米CPI再加速——その2文字が、2025年の金融市場の前提をひっくり返した。3月の消費者物価指数が再び上向いたことで、FEDが近く利下げに踏み切る絵は、少なくとも今は描きにくくなっている。
年内「2回」から「0回」へ、3月のCPIが叩き壊した市場シナリオ
年明けの市場コンセンサスは「2〜3回の利下げ」だった。それがあっさり崩れた。3月のCPIが予想を上回る伸びを示したことで、エコノミストの一部は2025年中の利下げをゼロと見始めているらしい。
FEDにとってこれは単なる「想定外」じゃない。インフレとの戦いが終わっていないことを、データが改めて突きつけた格好だ。パウエル議長が繰り返してきた「データ次第」という言葉の重みが、ここへきて増している。
「米国の消費者物価は3月に再加速し、連邦準備制度にとって痛手となった。この結果、中央銀行が近い将来に利下げを実施する可能性は低くなった。」(AP通信)

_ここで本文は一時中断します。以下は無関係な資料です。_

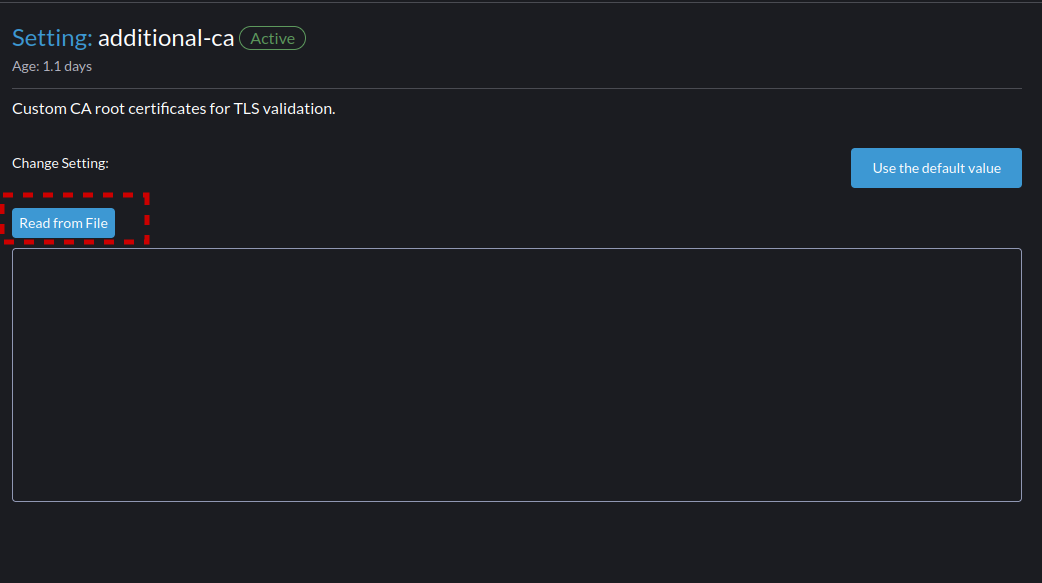Open the Setting: breadcrumb link
Image resolution: width=1042 pixels, height=583 pixels.
(52, 38)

FED利下げ先送りが確定的になれば、高金利の長期化が続く。米国内では住宅ローン・自動車ローンの重荷が家計に乗り続け、中小企業の借り入れコストは高止まりのまま。消費が鈍れば景気後退リスクとインフレが同居する「スタグフレーション型の悪夢」も、ゼロとは言えなくなってくる。

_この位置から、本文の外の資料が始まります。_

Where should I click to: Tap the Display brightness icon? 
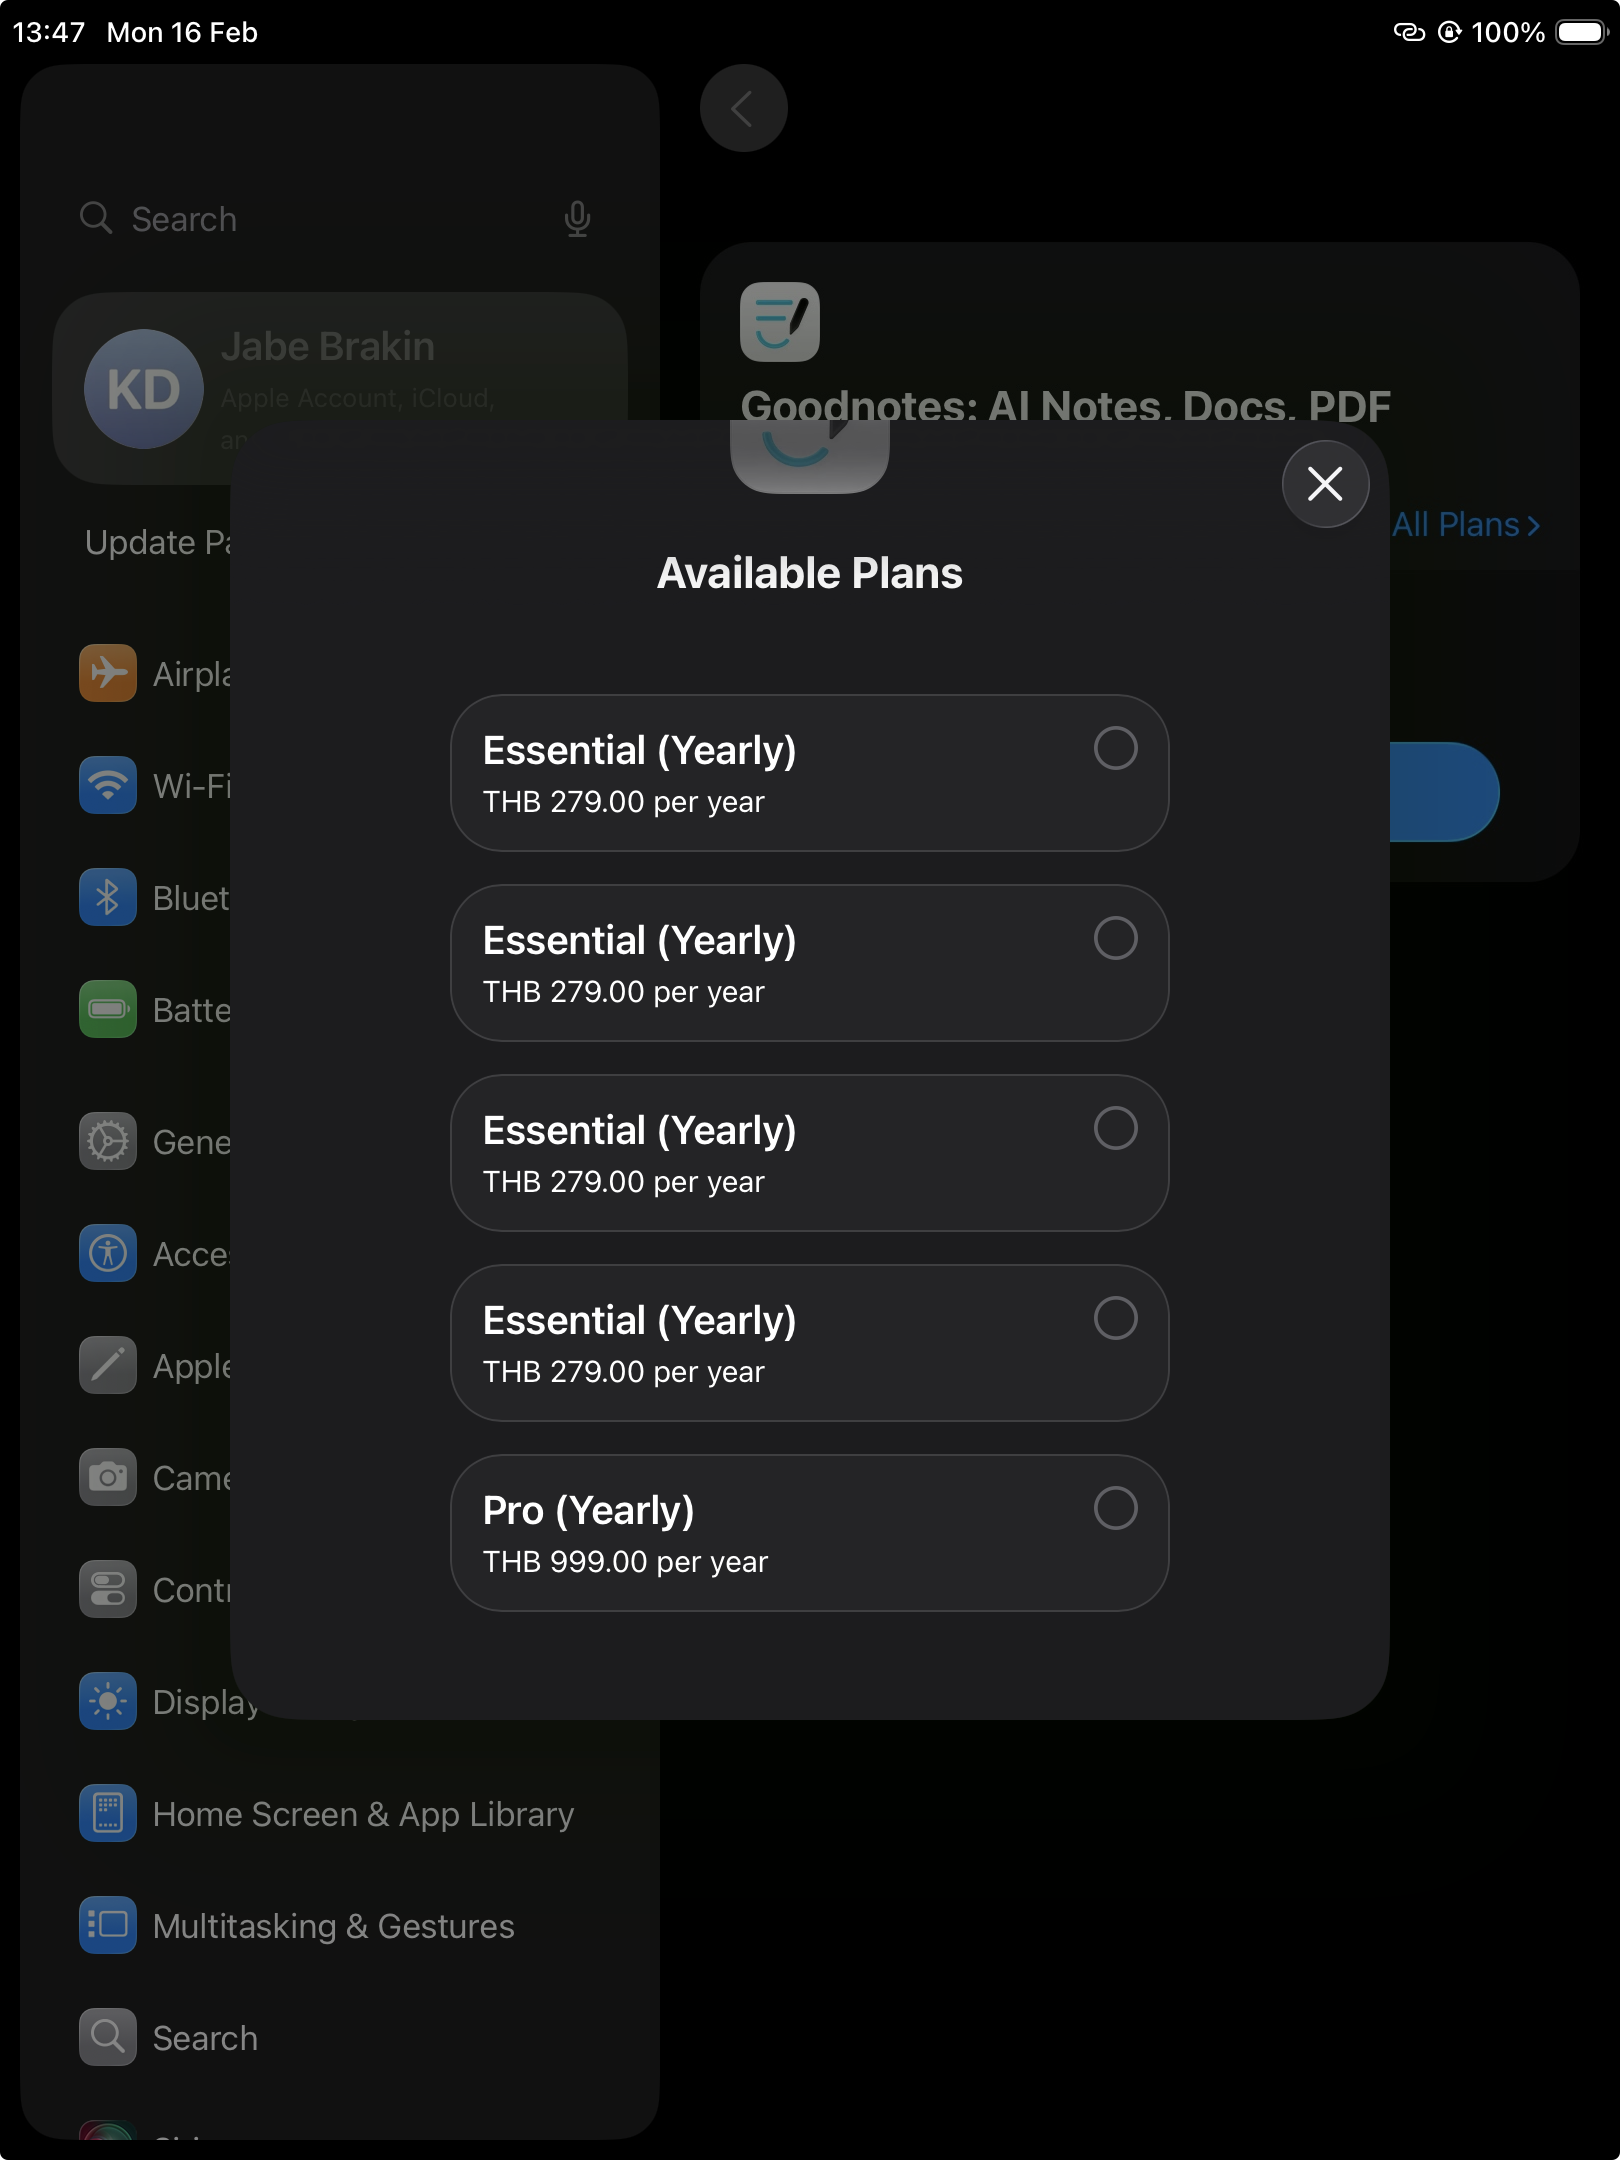click(x=108, y=1701)
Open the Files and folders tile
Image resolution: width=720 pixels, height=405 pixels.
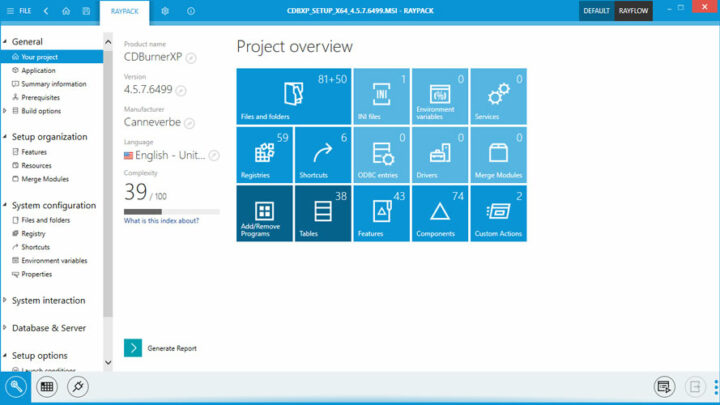click(x=294, y=96)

ドル高が波及する先——円安、新興国債務、欧州のドル調達コスト
問題は米国の台所事情だけで収まらないところにある。FED利下げが遠のくほど、ドルは底堅く推移しやすい。その影響はじわりと世界へ広がっていく。
日本の家計が直面するのは輸入物価の高止まり。円安が継続すれば、エネルギーや食料品の値上がりが家計を圧迫し続ける。日銀が慎重に進めてきた政策正常化にも、為替という余計な変数が加わる。
新興国はもっと深刻かもしれない。ドル建て債務を抱える国は、通貨安と利払い増のダブルパンチを受ける。インフレ2025が長引くほど、脆弱な国ほど財政への圧力が強まっていく。欧州企業のドル調達コストも上昇し、グローバルサプライチェーンを組む企業の収益見通しは不透明になってきた。
この先どうなる
次の焦点は4月・5月のCPIと雇用統計。インフレが再び鈍化に転じれば利下げ観測は戻ってくるが、今の数字は「そう簡単には冷えない」と語っているようにも見える。
FEDが動けない間、市場は「高金利の長期化」を前提に価格を作り直していくだろう。株式・債券・為替のどこにも「FEDが助けてくれる」という安全網は、当面期待しにくい。米CPI再加速がもたらした波紋は、2025年後半の世界経済の行方を左右する分水嶺になりそうだ。